Task brief -> What is needed is an exact transcription of the line containing "Task: Click the REST Data Source Type label" and every line after it through the end of the entries below, with no pictures.

Source data ->
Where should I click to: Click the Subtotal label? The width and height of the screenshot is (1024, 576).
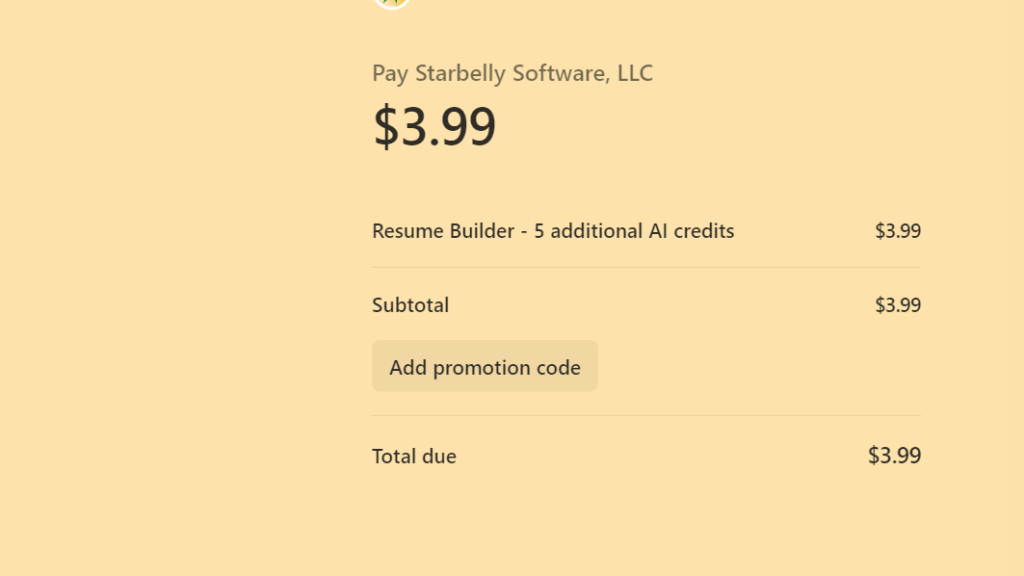pos(410,305)
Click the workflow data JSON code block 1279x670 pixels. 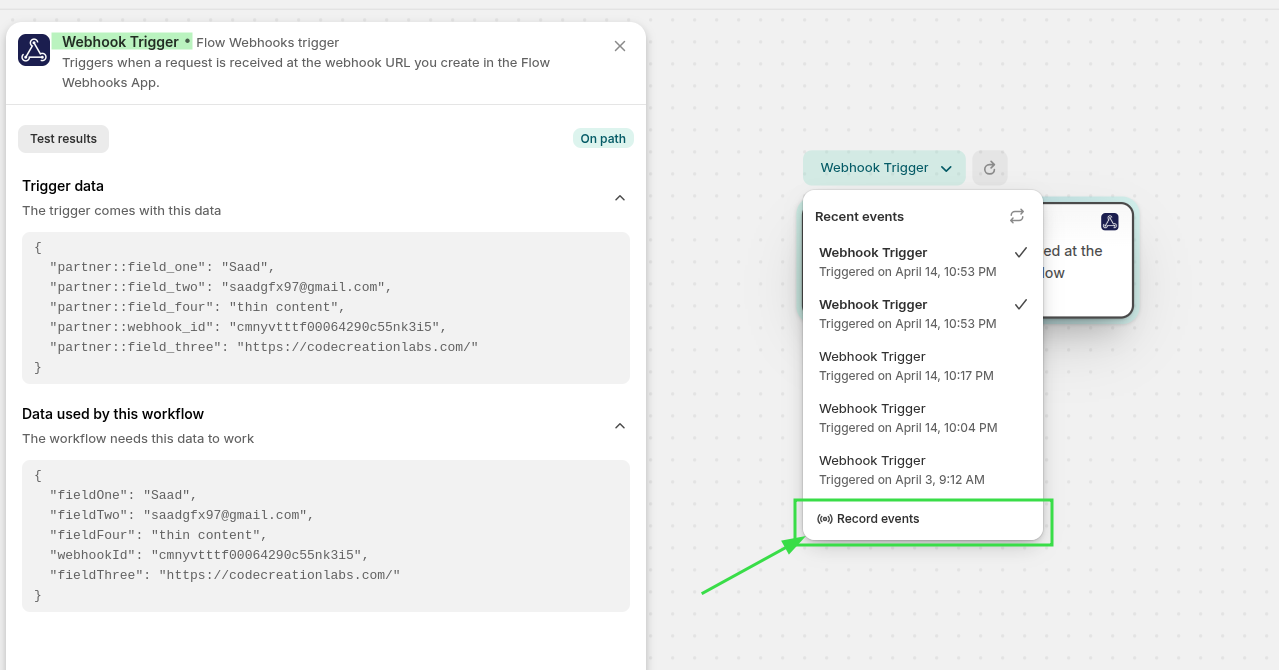pos(325,536)
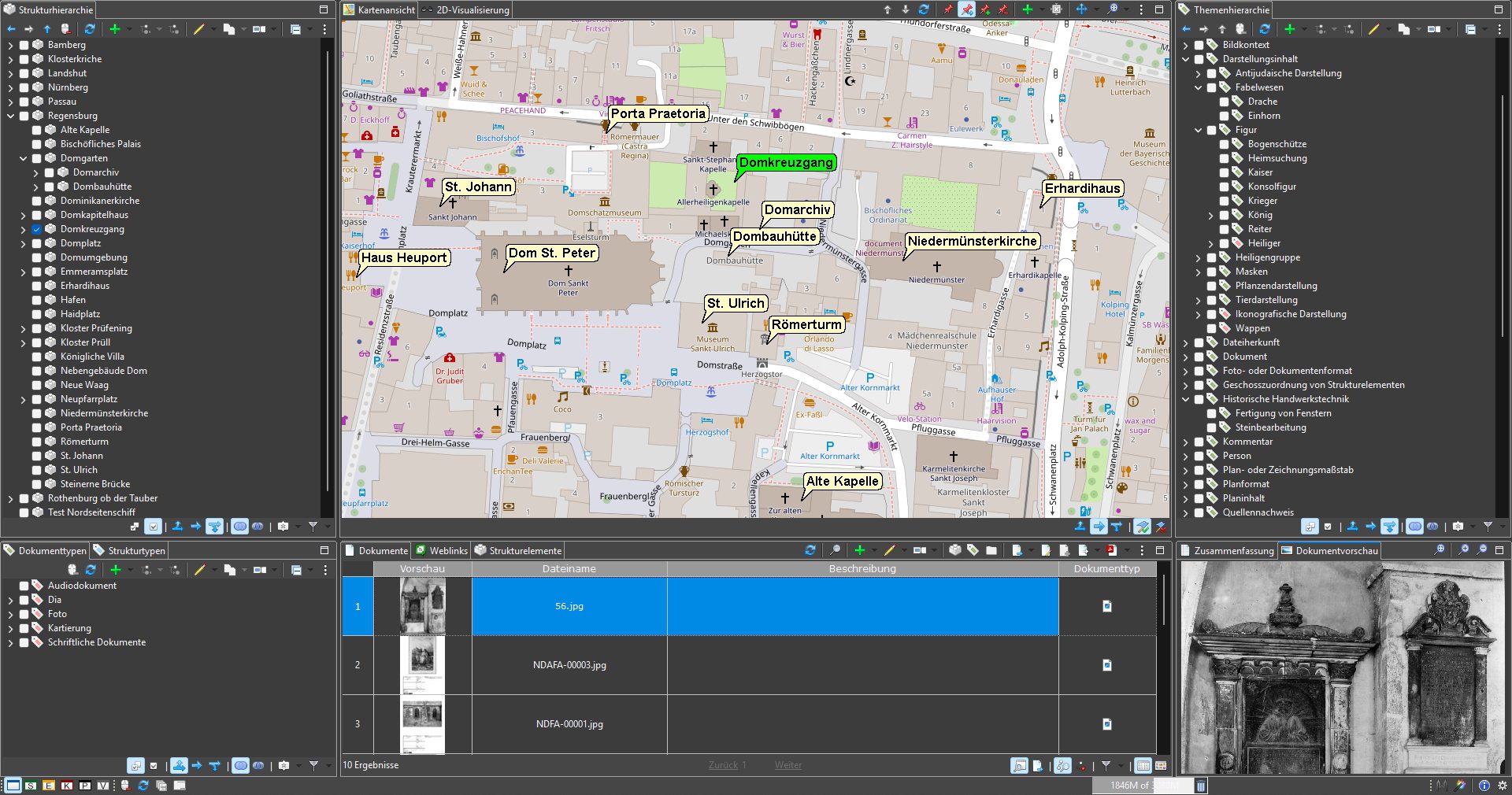Viewport: 1512px width, 795px height.
Task: Select the NDAFA-00003.jpg thumbnail
Action: tap(423, 665)
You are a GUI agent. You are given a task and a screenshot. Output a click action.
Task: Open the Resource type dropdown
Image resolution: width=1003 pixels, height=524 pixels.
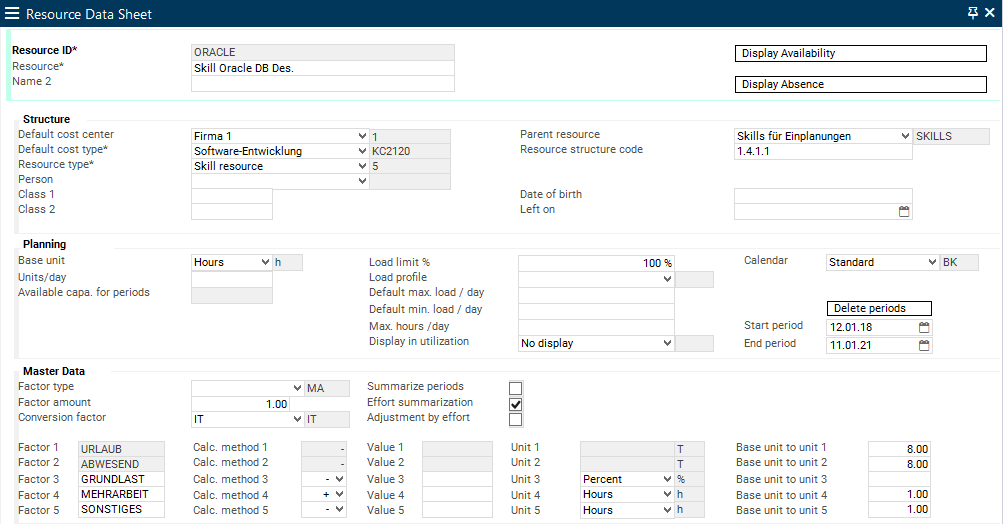[361, 166]
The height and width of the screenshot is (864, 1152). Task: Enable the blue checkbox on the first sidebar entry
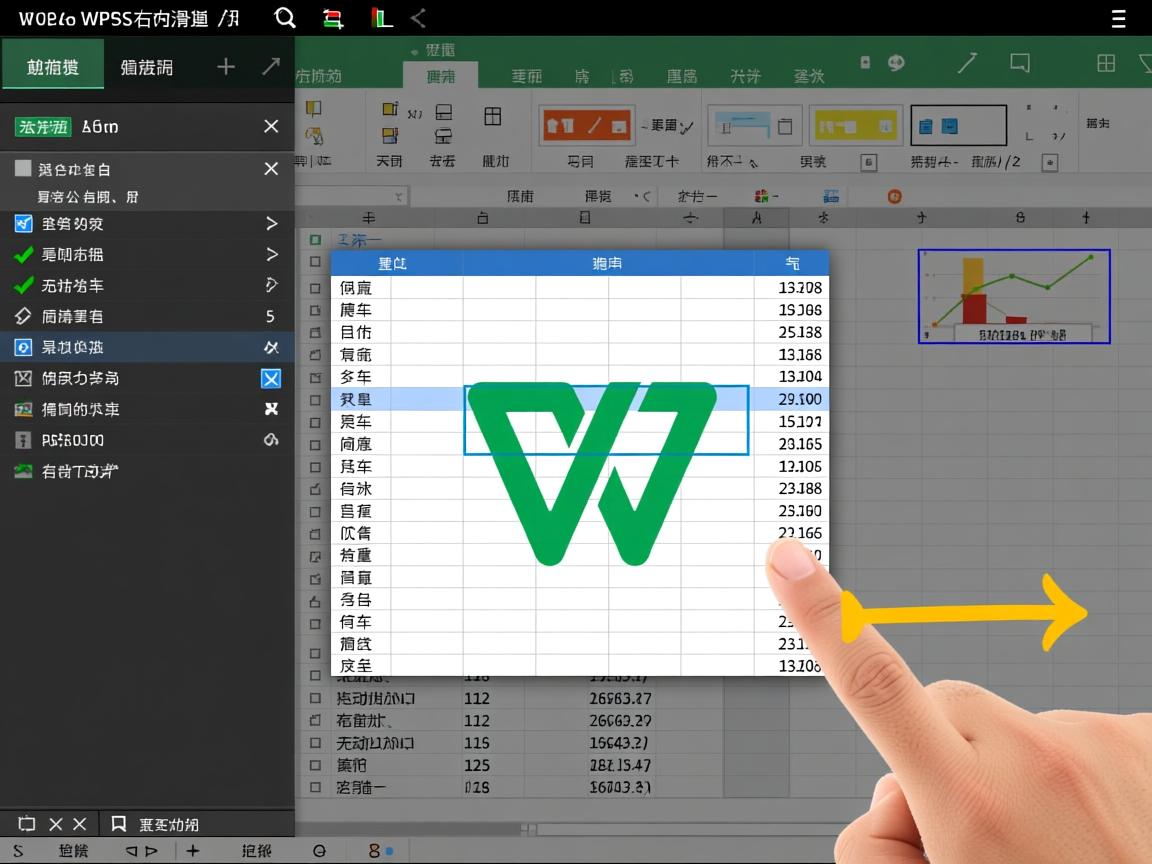click(x=24, y=224)
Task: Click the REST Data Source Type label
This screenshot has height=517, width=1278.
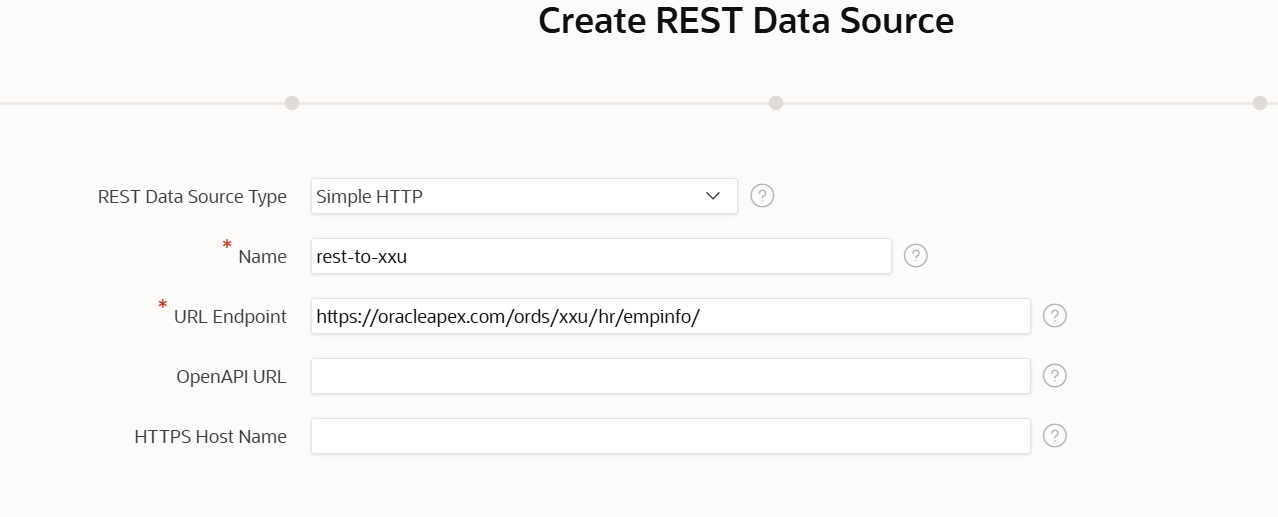Action: tap(192, 197)
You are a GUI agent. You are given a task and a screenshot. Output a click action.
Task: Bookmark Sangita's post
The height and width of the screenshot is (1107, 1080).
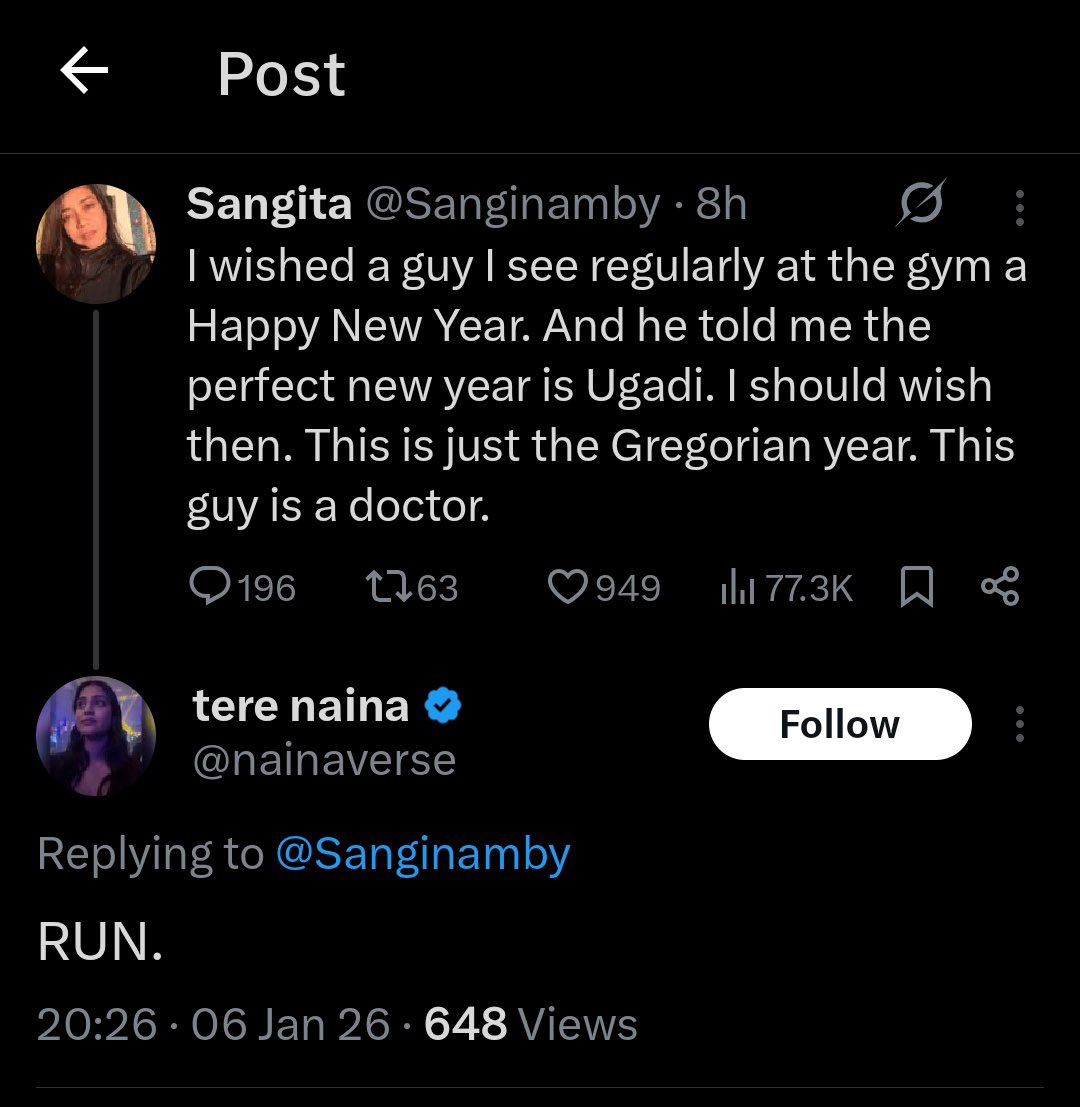(917, 587)
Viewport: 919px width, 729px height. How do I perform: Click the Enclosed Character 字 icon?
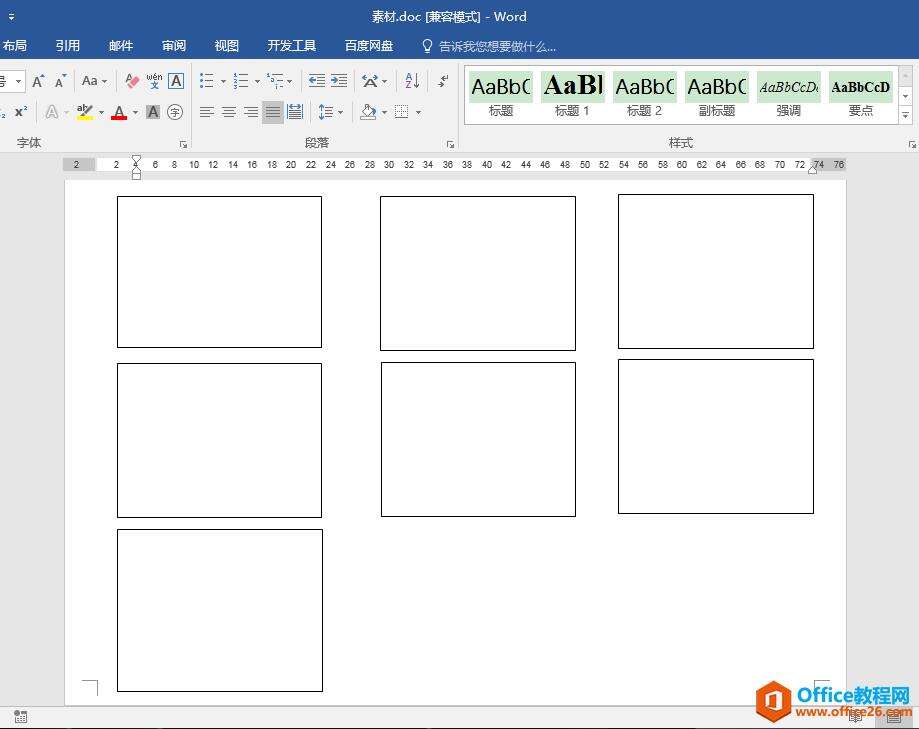[x=175, y=112]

Exercise response ->
Task: Click the REST Data Source Type label
This screenshot has height=517, width=1278.
Action: tap(192, 197)
You are a GUI agent. You are given a task and a screenshot. Output a click action.
Task: Bookmark Sangita's post
The height and width of the screenshot is (1107, 1080).
(917, 587)
Viewport: 919px width, 729px height. How do I perform: Click the Enclosed Character 字 icon?
[x=175, y=112]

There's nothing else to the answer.